SEC, Tyson agree on $1.5 million settlement
The SEC has accepted the company’s $1.5 million offer and, after further negotiations, has agreed to accept a penalty of $700,000 from Mr. Don Tyson.
02/05/05 The Securities and Exchange Commission (SEC) has given final approval to a settlement resolving the SEC’s investigation into the disclosure of certain executive perquisites by Tyson Foods, Inc.
The SEC’s order resolves allegations that the company's proxy statements for fiscal years 1997 through 2003 failed to comply with SEC regulations on the disclosure and description of perquisites totaling approximately $1.7 million provided to former Senior Chairman Don Tyson. The order also resolves allegations that the company had not maintained an adequate system of internal controls over the personal use of company assets and the disclosure of perquisites and personal benefits.

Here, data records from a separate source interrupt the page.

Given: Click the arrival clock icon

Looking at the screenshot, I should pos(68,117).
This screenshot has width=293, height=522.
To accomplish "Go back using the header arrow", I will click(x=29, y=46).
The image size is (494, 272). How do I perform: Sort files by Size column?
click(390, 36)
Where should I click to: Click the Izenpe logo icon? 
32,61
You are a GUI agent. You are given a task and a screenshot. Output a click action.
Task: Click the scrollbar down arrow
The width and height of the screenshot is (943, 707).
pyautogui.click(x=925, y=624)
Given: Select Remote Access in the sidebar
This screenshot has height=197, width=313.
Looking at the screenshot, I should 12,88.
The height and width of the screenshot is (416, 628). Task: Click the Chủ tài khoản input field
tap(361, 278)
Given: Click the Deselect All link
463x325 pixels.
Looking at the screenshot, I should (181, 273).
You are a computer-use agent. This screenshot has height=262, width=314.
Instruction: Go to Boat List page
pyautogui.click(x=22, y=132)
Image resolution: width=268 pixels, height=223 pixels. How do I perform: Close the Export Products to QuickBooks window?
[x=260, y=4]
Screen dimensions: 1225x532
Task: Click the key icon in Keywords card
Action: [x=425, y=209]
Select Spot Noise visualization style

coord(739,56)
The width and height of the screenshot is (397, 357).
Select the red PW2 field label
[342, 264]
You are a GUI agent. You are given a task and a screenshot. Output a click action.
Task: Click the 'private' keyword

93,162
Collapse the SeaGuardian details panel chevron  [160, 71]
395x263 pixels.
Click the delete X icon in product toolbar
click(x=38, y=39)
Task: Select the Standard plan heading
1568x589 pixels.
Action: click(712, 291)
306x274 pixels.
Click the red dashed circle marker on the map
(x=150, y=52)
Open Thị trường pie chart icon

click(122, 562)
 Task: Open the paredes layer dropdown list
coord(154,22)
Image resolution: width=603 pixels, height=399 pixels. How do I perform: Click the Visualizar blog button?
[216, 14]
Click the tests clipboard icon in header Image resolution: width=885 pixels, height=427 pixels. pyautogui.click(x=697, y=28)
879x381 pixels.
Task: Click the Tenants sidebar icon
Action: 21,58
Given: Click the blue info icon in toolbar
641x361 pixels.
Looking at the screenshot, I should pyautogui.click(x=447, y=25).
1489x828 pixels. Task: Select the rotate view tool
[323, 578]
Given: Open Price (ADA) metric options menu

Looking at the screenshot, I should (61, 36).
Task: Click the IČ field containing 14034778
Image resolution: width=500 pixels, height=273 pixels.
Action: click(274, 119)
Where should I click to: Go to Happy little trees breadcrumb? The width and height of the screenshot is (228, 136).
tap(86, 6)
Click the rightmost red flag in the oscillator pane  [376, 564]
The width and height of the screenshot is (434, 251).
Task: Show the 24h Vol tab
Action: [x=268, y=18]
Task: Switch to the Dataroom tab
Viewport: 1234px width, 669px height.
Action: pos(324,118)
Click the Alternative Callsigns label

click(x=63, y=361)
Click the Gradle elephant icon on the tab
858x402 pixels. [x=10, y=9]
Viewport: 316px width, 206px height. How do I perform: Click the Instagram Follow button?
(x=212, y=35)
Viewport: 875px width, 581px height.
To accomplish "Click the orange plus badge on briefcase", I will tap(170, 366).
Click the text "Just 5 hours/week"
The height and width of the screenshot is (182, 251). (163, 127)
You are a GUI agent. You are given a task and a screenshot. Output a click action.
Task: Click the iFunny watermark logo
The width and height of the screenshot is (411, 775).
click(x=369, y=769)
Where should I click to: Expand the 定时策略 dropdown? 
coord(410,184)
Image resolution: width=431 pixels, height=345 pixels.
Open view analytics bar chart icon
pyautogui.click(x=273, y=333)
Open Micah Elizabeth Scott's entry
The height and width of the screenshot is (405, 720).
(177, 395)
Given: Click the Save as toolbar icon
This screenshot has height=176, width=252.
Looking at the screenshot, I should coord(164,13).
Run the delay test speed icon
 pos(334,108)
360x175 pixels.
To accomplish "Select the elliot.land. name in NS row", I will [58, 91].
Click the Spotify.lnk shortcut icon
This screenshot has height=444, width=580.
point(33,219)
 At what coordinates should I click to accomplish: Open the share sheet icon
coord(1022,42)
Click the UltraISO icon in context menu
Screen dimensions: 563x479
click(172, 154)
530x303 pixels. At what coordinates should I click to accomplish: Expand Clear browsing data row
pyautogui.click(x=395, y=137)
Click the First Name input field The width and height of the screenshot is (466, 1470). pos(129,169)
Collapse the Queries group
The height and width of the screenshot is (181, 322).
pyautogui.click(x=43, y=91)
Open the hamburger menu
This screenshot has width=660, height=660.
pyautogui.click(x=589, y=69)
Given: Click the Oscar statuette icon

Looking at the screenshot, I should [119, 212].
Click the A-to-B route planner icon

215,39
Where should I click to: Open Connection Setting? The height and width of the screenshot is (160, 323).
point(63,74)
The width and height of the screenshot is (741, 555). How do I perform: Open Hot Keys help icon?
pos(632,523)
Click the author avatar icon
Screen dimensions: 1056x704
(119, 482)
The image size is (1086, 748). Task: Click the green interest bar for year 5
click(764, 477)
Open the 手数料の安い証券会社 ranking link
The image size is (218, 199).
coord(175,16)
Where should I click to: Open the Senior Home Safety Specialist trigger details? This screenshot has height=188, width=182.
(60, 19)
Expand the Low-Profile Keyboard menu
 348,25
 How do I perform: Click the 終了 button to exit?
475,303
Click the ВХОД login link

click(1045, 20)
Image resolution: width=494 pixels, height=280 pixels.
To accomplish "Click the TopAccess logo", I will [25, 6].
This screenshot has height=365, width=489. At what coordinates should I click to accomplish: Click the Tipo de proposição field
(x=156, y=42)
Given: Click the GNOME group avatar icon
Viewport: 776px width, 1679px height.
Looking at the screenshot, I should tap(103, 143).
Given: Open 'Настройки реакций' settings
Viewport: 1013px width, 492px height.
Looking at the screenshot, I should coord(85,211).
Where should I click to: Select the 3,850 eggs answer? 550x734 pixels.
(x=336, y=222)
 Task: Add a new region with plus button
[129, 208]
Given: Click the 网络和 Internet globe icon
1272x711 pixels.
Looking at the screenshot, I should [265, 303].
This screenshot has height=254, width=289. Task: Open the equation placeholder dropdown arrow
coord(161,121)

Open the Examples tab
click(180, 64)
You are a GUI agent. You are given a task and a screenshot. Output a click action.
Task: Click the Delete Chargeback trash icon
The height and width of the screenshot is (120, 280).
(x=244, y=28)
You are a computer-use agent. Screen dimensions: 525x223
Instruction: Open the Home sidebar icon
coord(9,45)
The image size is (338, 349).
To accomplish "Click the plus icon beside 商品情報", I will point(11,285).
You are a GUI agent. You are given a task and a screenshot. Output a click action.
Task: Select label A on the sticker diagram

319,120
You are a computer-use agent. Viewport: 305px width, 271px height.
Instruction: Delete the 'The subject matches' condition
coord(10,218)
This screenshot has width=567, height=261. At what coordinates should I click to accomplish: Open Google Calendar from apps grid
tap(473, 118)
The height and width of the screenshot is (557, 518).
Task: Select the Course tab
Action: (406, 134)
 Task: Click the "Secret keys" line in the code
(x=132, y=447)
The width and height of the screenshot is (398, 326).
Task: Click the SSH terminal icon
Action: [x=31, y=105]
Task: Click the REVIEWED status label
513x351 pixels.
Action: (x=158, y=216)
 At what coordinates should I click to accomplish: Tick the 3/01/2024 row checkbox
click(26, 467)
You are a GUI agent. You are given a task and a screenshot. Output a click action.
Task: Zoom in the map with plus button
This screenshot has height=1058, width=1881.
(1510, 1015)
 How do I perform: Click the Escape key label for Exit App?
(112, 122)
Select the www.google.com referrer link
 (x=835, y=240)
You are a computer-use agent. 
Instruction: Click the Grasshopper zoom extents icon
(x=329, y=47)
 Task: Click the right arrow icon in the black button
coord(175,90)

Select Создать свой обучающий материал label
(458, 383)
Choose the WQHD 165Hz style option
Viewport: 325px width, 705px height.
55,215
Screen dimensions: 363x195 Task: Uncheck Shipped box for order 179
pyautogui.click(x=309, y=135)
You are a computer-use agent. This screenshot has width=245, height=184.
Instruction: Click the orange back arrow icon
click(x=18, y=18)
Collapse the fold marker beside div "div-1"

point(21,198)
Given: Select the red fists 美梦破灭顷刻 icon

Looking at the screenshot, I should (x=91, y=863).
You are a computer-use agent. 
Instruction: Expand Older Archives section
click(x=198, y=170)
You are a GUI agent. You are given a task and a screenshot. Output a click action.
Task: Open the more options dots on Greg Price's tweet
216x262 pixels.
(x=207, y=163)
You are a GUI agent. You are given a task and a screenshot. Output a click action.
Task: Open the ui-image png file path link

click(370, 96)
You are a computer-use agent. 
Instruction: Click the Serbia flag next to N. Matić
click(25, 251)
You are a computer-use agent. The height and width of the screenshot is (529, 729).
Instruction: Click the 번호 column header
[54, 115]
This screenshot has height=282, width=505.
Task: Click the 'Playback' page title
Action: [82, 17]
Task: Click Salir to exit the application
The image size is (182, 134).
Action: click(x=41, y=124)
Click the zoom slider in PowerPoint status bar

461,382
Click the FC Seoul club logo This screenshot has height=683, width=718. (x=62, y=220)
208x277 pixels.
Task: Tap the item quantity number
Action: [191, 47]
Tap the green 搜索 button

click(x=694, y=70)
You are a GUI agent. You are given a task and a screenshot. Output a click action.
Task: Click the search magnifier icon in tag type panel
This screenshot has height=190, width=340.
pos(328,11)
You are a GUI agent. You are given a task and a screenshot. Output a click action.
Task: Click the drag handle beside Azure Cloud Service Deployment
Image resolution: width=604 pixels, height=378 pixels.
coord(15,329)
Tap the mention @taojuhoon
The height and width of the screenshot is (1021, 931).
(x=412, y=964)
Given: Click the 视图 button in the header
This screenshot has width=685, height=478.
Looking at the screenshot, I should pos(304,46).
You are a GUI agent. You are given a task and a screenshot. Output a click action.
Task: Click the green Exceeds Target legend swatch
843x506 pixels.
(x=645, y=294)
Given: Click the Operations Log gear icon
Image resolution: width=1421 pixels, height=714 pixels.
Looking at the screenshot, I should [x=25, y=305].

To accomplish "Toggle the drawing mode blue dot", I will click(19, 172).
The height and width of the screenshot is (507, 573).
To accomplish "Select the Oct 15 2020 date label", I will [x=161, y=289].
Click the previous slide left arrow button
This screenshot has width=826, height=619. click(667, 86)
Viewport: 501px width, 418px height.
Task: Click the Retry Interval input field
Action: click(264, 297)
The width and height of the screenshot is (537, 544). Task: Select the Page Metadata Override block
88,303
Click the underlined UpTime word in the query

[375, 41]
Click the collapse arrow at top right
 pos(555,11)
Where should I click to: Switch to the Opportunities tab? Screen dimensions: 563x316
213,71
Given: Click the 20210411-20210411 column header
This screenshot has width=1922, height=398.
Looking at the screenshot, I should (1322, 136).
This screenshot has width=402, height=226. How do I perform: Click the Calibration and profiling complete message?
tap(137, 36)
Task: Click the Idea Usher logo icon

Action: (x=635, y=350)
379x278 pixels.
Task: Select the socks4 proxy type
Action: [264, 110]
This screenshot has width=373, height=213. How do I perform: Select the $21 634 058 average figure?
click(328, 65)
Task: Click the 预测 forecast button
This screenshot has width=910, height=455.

Both the company and Mr. Tyson consented to the entry of the order without admitting or denying wrongdoing. The SEC’s order in this matter does not involve any other Tyson executives, employees or board members.
As previously reported, Tyson Foods had offered to pay the SEC a civil penalty of $1.5 million while Mr. Tyson had proposed to pay a civil penalty of $200,000. The SEC has accepted the company’s offer and, after further negotiations, has agreed to accept a penalty of $700,000 from Mr. Tyson.
As previously disclosed, independent members of Tyson’s Board of Directors conducted their own review of the matter. Don Tyson voluntarily paid $1.516 million to the company for certain items the independent board members identified.
Don Tyson served as the company’s CEO and chairman from 1967 to 1991, as its chairman from 1991 to 1995, and as its senior chairman from 1995 until his retirement in 2001. During his tenure, the company’s revenue increased from $51 million to more than $10 billion. In his retirement, Mr. Tyson has continued to serve as a consultant to the company and as a member of its board of directors.
“We value Don Tyson’s leadership and his continued service to the company he helped build,” said Jo Ann R. Smith, chair of the Compensation Committee for the Tyson Board. “Our committee will continue its efforts to ensure Tyson’s benefit plans and compensation practices are appropriately administered.”